Front Squat: Rest the bar across your clavicles with arms folded to hold the bar in place or, if your wrist flexibility will allow it, in the rack position of a clean.

Anderson Squats: In a power rack, set the safety pins to a height where, with the bar resting on the pins, you’re in a parallel squat underneath the bar. Begin the squat from the bottom position. This is great for strengthening the hips and improving strength out of the hole.

Zercher Squats: Similar to a Front Squat, though with the arms held in front (as if carrying a sandbag) and with the bar resting in the elbows. This can be somewhat uncomfortable at first. If absolutely needed, place a pad or towel on the bar where it will be held.
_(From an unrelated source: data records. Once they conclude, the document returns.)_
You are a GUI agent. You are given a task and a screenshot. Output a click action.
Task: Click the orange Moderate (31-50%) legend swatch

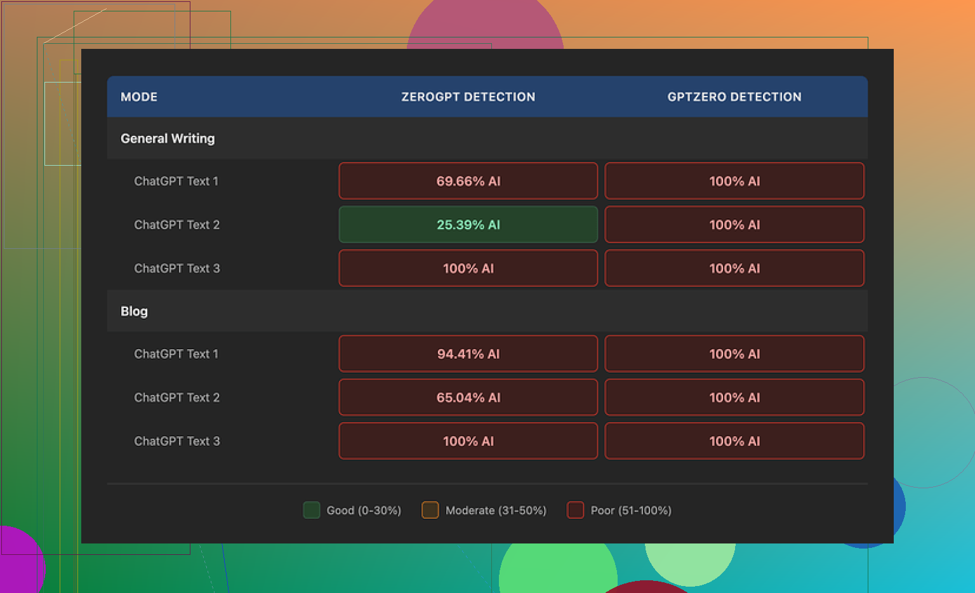(x=430, y=510)
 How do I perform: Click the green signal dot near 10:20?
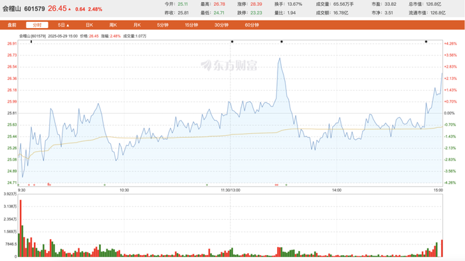coord(105,185)
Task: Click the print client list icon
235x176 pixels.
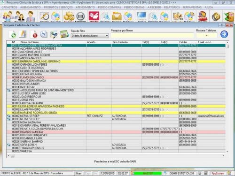Action: pyautogui.click(x=44, y=34)
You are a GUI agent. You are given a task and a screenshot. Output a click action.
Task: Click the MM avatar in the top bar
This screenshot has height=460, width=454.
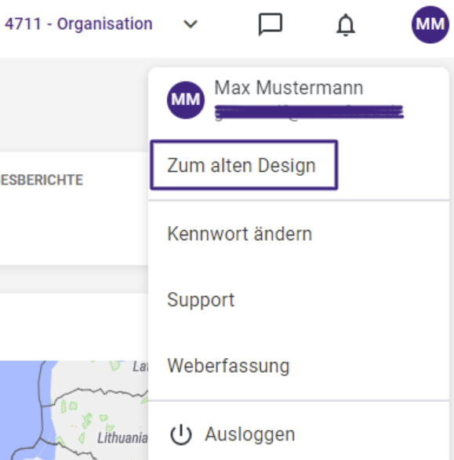pyautogui.click(x=430, y=24)
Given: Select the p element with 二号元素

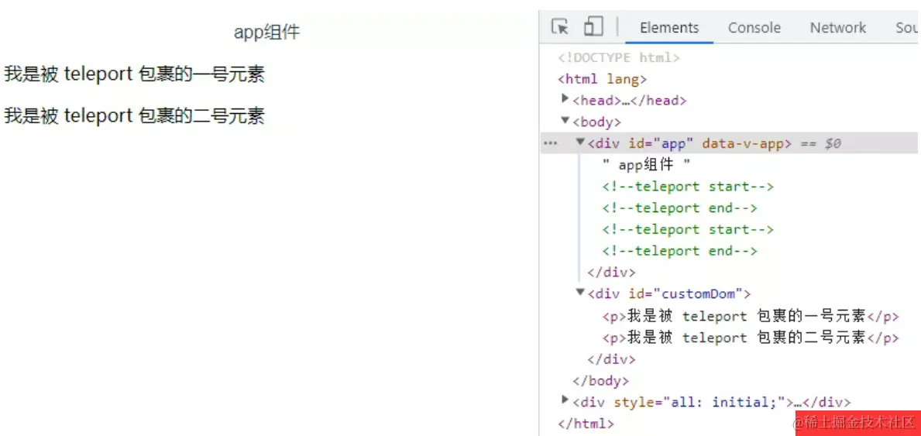Looking at the screenshot, I should pyautogui.click(x=751, y=338).
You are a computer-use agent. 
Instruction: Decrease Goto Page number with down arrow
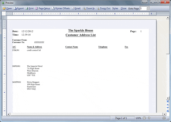[148, 9]
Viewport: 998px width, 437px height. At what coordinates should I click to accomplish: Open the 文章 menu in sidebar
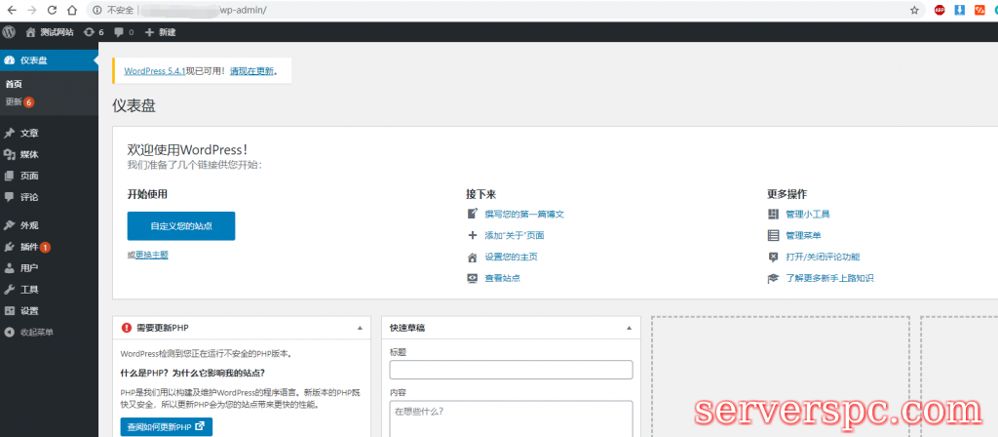[x=29, y=133]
Rack Pulls: Set the pins of a power rack so that the bar is at approximately mid-shin height. Performing these partial-range-of-motion deadlifts will allow the lifter to strengthen the lower back, hamstring and glute muscles, which are important in the top half of the deadlift. It also allows the lifter to acclimate to handling heavier weights.

Deficit Pulls: Deadifts performed from a 4" elevated platform. This builds strength off the floor by forcing the lifter to pull over a longer range of motion. After moving back to regular deadlifts off the floor, the increased strength off the floor will allow the lifter to begin the lift with greater speed, helping to blow through sticking points.